## Start SELECTED PASSAGE

The University of Amsterdam XML Web Collection is a collection of publicly available XML documents. It was collected for research purposes on the XML Web.

Please send an e-mail to sgrijzen [at] science.uva.nl regarding any questions.

This page contains the following sections:

  1. Downloads
  2. Collection Process and General Statistics
  3. XML Metadata Database
  4. Referenced Schemas Collection
  5. Example Queries
  6. SPSS Data Files
  7. Changelog
  8. References

Downloads

The XML Web XML Collection consists of the following downloads:

  1. UvA XML Web XML Collection v1.0 (warning: 4.1 GB)
  2. UvA XML Web XML Metadata Database v1.1 (warning: 155 MB)
  3. UvA XML Web XML Referenced Schemas Collection v1.0 (17 MB)

In addition, collections of XML schema languages have been collected independently:

Used in a study on the Inter-translatability of XML schema languages, the above Referenced Schemas Collection and independent schema collections have been combined into one collection. A description and download are available at:

Additionally, a slightly customized version of libxml2 is available at a separate page:

Furthermore, there are several SPSS data files available:


Collection Process and General Statistics

The files were collected using four steps:

  1. Crawling a list of URLs of XML documents from Yahoo and Google,
  2. Downloading the content of each URL,
  3. Organizing the collection,
  4. Determining duplicates.

An extensive description of the collection process, including the queries that were used, are available in [1]. Finally, the general statistics of the collections are the following:

Filetype Unique URLs in List Files in Collection Loss Percentage Last File Downloaded
XML 188,332 180,640 4.08% 2010-07-17
XSD 8,416 8,100 3.75% 30-07-2010
DTD 8,765 8,229 6.12% 31-07-2010
RNG 8,751 8,447 3.47% 30-07-2010
RNC 816 753 7.72% 30-07-2010

Unique URLs in list is the number of unique URLs to files of the extension that was collected from Google and Yahoo.
Files in Collection is the actual number of files that could be downloaded.
Loss Percentage is the percentage of URLs that could not be downloaded succesfully.
Last File Downloaded is provided to give an indication of outdatement.

## End SELECTED PASSAGE
## Start EXTRACTED MATERIAL

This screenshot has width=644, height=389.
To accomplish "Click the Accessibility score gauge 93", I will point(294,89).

## End EXTRACTED MATERIAL
## Start EXTRACTED MATERIAL

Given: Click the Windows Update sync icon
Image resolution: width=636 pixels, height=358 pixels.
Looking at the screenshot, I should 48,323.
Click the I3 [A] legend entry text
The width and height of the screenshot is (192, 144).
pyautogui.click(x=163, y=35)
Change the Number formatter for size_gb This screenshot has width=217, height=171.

## End EXTRACTED MATERIAL

Update the text about the XML web collection from the words "The XML Web XML" through the words "(warning: 155 MB)", putting "caution" wherever "warning" appears. Rely on the text about the XML web collection alone.

**OUTPUT FOR THIS EXERCISE:**
The XML Web XML Collection consists of the following downloads:

  1. UvA XML Web XML Collection v1.0 (caution: 4.1 GB)
  2. UvA XML Web XML Metadata Database v1.1 (caution: 155 MB)